Há quem nunca tenha sentido o andar do mês com um golpe seco na garganta. Há quem nunca tenha sentido que o mês já começa vazio, ou que o amanhã traz a incerteza da comida no prato. Até há quem não saiba o que é ter necessidades, ter falta disto e daquilo ou de tudo. E a verdade é que o desespero existe e que a incerteza, a insegurança e o medo matam, aos poucos e poucos, sem ninguém ver. Somos felizes, os que temos providência assegurada. Por isso é que o Natal deveria ser todos os dias, como se diz.
Mas não é. Sabemos isso. Ajudar os outros é algo que não resolve nada, ou quase nada. Mata a fome de um dia, talvez de uma semana, sutura mas não trata feridas, argumento que serve de pretexto para que nada se faça, e que, ao invés, se advogue uma mudança das condições de classe, uma revolução, uma alteração das políticas discriminatórias, a diminuição do desemprego, a igualdade, a sociedade que, sabemos, todos merecem e tem obrigação de ser mais justa. Sabemos isso. Mas enquanto assim não for, não podemos ignorar o presente.
Muitas vezes, vivemos na nossa cápsula, onde o mundo também tem turbilhões, e não nos damos conta do brilho no olhar de quem recebe algo, seja um sorriso, ou um gesto simples e providencial. E isto não é caridade, mas muito claramente partilha. Eu tenho a mais. Toma. O ser não é posto no lugar da inferioridade, a postura hipócrita destinada a aliviar a consciência, mas no da igualdade, o lugar que ocupa aquele que veste a pele do outro e sabe o que ele sente, o que ele sofre.
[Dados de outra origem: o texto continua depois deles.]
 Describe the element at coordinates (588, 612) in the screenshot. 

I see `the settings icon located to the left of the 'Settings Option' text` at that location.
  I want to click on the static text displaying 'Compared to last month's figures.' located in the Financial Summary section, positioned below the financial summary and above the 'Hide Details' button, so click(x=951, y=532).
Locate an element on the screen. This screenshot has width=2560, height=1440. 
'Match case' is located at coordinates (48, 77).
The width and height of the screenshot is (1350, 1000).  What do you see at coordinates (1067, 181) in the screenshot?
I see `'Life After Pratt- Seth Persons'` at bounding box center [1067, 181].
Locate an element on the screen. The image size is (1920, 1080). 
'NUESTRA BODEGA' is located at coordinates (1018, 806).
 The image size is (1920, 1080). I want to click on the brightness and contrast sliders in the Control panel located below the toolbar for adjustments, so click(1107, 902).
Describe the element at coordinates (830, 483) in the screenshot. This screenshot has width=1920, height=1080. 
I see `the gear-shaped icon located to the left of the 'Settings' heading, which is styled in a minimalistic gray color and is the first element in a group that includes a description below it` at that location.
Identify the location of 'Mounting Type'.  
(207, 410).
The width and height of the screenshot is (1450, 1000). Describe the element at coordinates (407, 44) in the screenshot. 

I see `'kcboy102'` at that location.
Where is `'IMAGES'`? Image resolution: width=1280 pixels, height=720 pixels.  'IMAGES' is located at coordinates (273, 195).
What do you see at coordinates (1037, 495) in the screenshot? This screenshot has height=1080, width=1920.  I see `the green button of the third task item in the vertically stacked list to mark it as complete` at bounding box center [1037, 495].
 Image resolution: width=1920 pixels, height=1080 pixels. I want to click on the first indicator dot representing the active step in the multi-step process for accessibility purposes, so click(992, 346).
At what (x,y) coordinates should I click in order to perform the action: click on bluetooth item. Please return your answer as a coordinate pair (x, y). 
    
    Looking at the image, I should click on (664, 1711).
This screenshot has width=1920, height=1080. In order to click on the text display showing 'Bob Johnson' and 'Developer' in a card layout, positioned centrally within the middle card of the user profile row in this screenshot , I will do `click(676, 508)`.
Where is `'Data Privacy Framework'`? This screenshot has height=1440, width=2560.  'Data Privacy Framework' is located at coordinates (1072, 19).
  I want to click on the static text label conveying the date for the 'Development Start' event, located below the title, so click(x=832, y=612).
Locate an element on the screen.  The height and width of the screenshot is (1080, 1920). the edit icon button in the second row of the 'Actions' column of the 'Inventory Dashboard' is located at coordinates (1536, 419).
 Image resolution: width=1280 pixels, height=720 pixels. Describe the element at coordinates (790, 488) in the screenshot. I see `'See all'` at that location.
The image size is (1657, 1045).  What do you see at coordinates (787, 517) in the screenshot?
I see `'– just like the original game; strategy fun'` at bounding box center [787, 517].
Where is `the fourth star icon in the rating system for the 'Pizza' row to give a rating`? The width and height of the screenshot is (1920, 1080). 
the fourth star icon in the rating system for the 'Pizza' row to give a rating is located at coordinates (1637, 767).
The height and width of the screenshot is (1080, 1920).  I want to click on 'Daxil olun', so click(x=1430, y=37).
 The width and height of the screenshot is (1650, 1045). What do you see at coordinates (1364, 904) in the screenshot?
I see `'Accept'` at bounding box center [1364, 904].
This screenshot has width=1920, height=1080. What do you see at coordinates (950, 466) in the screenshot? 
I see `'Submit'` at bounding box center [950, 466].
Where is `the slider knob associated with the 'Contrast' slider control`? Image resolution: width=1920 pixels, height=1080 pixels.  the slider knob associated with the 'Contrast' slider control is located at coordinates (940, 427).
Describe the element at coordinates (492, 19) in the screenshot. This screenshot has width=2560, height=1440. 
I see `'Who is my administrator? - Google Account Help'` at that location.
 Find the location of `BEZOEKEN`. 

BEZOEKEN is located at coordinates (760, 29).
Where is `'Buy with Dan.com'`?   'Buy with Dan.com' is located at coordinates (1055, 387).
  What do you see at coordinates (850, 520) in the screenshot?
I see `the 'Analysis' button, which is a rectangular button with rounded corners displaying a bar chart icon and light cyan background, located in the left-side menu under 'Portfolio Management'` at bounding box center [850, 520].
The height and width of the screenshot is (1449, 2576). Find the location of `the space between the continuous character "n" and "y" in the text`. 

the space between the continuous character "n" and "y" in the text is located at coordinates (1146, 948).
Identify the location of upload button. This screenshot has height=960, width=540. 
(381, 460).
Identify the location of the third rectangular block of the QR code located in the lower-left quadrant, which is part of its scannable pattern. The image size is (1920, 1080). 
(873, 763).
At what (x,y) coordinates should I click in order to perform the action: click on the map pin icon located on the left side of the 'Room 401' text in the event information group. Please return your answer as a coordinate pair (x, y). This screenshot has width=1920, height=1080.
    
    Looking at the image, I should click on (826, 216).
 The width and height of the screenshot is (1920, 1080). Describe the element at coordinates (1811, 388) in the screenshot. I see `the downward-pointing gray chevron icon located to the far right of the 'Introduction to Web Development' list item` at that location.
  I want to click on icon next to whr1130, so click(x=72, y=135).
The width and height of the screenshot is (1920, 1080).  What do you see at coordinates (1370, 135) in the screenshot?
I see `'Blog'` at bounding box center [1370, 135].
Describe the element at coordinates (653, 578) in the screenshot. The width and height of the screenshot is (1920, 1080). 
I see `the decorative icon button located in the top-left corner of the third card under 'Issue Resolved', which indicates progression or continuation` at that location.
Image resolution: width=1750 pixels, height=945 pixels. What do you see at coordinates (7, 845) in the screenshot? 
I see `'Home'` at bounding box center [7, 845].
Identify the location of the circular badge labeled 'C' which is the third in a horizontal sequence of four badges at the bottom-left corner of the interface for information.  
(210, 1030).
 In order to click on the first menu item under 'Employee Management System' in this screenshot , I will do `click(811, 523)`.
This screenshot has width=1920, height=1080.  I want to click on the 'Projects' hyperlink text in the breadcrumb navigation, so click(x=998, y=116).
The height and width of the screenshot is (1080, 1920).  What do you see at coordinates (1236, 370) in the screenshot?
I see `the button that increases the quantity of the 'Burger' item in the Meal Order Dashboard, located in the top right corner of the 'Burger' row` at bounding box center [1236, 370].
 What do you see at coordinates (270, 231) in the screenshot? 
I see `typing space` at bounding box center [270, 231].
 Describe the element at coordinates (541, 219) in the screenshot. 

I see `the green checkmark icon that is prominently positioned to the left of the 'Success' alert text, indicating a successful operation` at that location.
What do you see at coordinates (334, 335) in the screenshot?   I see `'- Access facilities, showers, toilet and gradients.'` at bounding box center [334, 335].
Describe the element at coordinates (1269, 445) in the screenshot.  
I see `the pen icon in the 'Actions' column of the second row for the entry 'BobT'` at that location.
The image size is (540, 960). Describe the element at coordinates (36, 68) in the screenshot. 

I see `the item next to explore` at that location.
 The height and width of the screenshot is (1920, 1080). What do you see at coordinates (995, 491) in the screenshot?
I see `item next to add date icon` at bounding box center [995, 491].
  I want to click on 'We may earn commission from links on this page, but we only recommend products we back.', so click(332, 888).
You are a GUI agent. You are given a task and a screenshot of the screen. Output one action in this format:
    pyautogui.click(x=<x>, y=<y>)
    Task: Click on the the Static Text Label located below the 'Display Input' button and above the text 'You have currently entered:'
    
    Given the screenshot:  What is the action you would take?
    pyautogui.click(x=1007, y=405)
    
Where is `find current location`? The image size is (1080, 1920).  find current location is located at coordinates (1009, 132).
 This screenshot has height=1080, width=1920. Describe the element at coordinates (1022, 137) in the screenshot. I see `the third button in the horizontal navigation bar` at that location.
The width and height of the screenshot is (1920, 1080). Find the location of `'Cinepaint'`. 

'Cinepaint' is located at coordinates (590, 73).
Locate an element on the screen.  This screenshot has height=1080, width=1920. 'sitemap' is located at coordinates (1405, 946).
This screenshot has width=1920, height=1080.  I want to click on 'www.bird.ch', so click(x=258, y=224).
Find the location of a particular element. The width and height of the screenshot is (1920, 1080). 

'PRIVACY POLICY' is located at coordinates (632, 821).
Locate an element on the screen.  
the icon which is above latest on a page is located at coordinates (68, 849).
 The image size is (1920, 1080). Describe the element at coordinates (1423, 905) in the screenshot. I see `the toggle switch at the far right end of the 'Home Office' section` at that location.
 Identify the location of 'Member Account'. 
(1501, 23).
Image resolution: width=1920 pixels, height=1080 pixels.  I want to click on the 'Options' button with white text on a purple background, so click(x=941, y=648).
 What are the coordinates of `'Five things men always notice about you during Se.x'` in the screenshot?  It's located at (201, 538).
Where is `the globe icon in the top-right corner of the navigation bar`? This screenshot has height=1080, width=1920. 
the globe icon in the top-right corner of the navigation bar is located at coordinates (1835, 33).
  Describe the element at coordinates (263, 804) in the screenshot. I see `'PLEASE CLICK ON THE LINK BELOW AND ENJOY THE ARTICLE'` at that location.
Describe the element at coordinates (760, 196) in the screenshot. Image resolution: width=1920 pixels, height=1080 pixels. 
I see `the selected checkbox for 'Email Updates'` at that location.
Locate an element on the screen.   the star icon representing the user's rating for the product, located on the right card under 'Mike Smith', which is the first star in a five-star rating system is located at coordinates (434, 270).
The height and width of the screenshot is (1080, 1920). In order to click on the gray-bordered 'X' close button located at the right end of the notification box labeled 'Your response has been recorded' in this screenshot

Consequentemente, algumas pessoas não sabem dar, porque o melhor da doação é essa compreensão fundamental de que as necessidades não são apanágio só dos pobres, dos desorientados, dos gastadores, dos alcoolizados, dos marginais e sem-abrigo, mas que as necessidades batem ciclicamente a todas as portas, mesmo quando não são materiais mas de outra origem qualquer. Todos podemos vir a precisar desse aconchego de não nos sabermos sozinhos com a responsabilidade da nossa e de outras vidas. Dos nossos problemas e dos de outrem. Logo, a caridade não existe. O calor humano sim.
Estas reflexões num editorial tardio, dizem muito da época que atravessamos. É Natal e essa é a melhor altura para olhar para o outro e fazer alguma coisa, porque é quando há sinergias, vontades acrescidas e gente compassiva com gosto de distribuir sorrisos. Por que não acontece isso o ano inteiro? Não sabemos bem porquê. Sabemos é que agora é o momento. A exemplo de uma mãe que, há mais de dois mil anos, teve o seu filho no desamparo de uma gruta, com o nó da angústia no olhar, e recebeu calor humano e simpatia, nesta quadra não devia haver uma só mãe angustiada com o que vai pôr amanhã no prato dos seus filhos. Só e apenas porque a amizade universal existe. Devia ser possível senti-la intrínseca e verdadeiramente…
A amizade duplica as alegrias e divide as tristezas.